Friday, January 20, 2006


Says Ezra:

There's this mass belief among the Daniel Pipes-segment of the right that, whatever al-Qaeda says, their actual goal is to stand atop the carcass of the West while exercising total hegemony over the East. Maybe. But then there are all these moments where al-Qaeda says they'd really just like us off their holy lands and to stop invading Arab countries. And then there's my favored explanation: that bin-Laden wants power but needs support, and thinks pitting us against fairly banal demands for cultural autonomy will make America the sort of enemy he can gain power by attacking.

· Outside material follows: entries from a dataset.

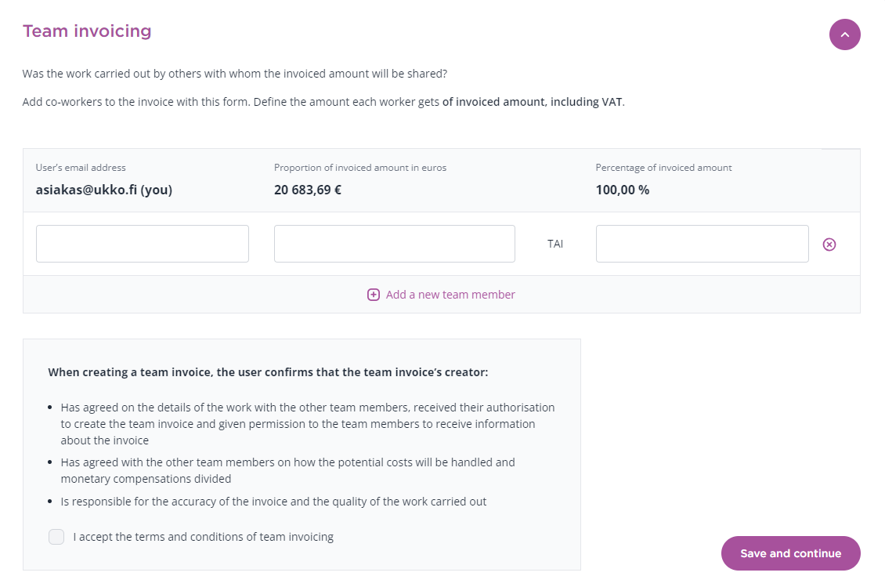Focus the euro amount input field
Image resolution: width=885 pixels, height=587 pixels.
coord(395,244)
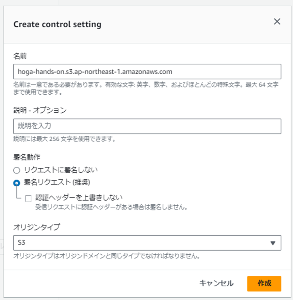
Task: Click the Create control setting title
Action: [x=58, y=24]
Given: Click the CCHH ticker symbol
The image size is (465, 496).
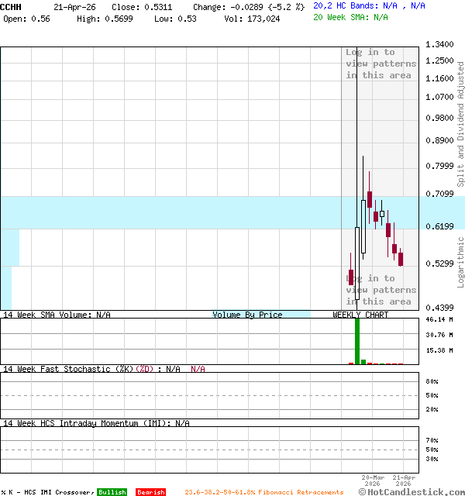Looking at the screenshot, I should (12, 6).
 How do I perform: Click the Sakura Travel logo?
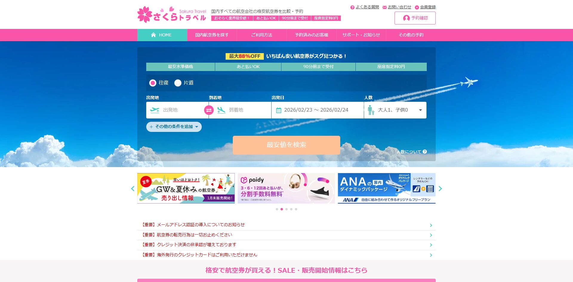172,15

This may end up revealing more about me than about Bin Laden, but I stand a lot closer to the Pipes view. (I can't believe that Osama is so dumb as to think that 9/11 would prevent America from doing more invasions of Arab countries. And I'm guessing that the kind of guy who organizes dramatic acts of violent terrorism is a guy who lusts for the final battle. BTW, drunk post warning.) The problem I have with Ezra's view is that I can't even understand the allure of that kind of power.

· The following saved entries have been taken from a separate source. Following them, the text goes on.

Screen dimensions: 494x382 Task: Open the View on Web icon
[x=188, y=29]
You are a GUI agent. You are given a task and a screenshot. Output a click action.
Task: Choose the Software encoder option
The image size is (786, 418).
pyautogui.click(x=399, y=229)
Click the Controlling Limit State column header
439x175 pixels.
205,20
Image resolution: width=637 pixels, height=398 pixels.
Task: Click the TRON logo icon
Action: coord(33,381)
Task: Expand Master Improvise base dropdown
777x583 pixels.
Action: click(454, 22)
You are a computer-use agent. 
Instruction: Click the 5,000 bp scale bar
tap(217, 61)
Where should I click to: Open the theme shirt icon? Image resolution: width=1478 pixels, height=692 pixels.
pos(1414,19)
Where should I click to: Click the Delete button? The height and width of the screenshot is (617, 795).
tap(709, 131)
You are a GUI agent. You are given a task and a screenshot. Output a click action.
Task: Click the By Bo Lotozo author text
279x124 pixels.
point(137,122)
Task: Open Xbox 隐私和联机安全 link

Why does my utilitarian ass want power? So that I can bring about pleasure for everybody and reduce their pain. I can't really understand power as an end. Fame, I can understand, since it's fun to be admired. But there seems to be only a trivial amount of fun in being able to get what you want, if you set aside the fun of actually getting and enjoying the cool things you want. And so it seems deeply implausible to me that Osama is doing all this just because it's his path to power. That he does what he does for some deeper goal -- to bring the immoral West to its knees, or to set up a glorious society based on Islamic law, or because it would've impressed the hot chick he wanted in high school (okay, probably not that) makes sense to me. Power for power's sake doesn't.


Blar said...

Answered, 143 years ago:

[W]e may remember that virtue is not the only thing, originally a means, and which if it were not a means to anything else, would be and remain indifferent, but which by association with what it is a means to, comes to be desired for itself, and that too with the utmost intensity. What, for example, shall we say of the love of money? There is nothing originally more desirable about money than about any heap of glittering pebbles. Its worth is solely that of the things which it will buy; the desires for other things than itself, which it is a means of gratifying. Yet the love of money is not only one of the strongest moving forces of human life, but money is, in many cases, desired in and for itself; the desire to possess it is often stronger than the desire to use it, and goes on increasing when all the desires which point to ends beyond it, to be compassed by it, are falling off. It may, then, be said truly, that money is desired not for the sake of an end, but as part of the end. From being a means to happiness, it has come to be itself a principal ingredient of the individual's conception of happiness. The same may be said of the majority of the great objects of human life- power, for example, or fame; except that to each of these there is a certain amount of immediate pleasure annexed, which has at least the semblance of being naturally inherent in them; a thing which cannot be said of money. Still, however, the strongest natural attraction, both of power and of fame, is the immense aid they give to the attainment of our other wishes; and it is the strong association thus generated between them and all our objects of desire, which gives to the direct desire of them the intensity it often assumes, so as in some characters to surpass in strength all other desires.

Anonymous said...

A theory that makes profit the exclusive norm and ultimate end of economic activity is morally unacceptable. The disordered desire for money cannot but produce perverse effects. It is one of the causes of the many conflicts which disturb the social order. A system that "subordinates the basic rights of individuals and of groups to the collective organization of production" is contrary to human dignity. Every practice that reduces persons to nothing more than a means of profit enslaves man, leads to idolizing money, and contributes to the spread of emptiness. It is contrary to human dignity to cause animals to suffer or die needlessly. It is likewise unworthy to spend money on them that should as a priority go to the relief of human misery. One can love animals; one should not direct to them the affection due only to persons. Simony is defined as the buying or selling of spiritual things. To Simon the magician, who wanted to buy spiritual power, one responded: "Your silver perish with you, because you thought you could obtain spirituality with money!" "You received without pay, give without pay." It is impossible to appropriate to oneself spiritual goods and behave toward them as their owner or master, for they have their source in the infinite. One can receive them only without payment. Idolatry not only refers to false worship. It remains a constant temptation. Idolatry consists in divinizing what is not. Man commits idolatry whenever he honors and reveres a creature, whether this be gods or demons, power, pleasure, race, ancestors, the state, money, etc. History forbids greed and the desire to amass earthly goods without limit. It forbids avarice arising from a passion for riches and their attendant power. It also forbids the desire to commit injustice by harming our neighbor in his temporal goods: When the Law says, "You shall not covet," these words mean that we should banish our desires for whatever does not belong to us. Our thirst for another's goods is immense, infinite, never quenched. Thus it is written: "He who loves money never has money enough."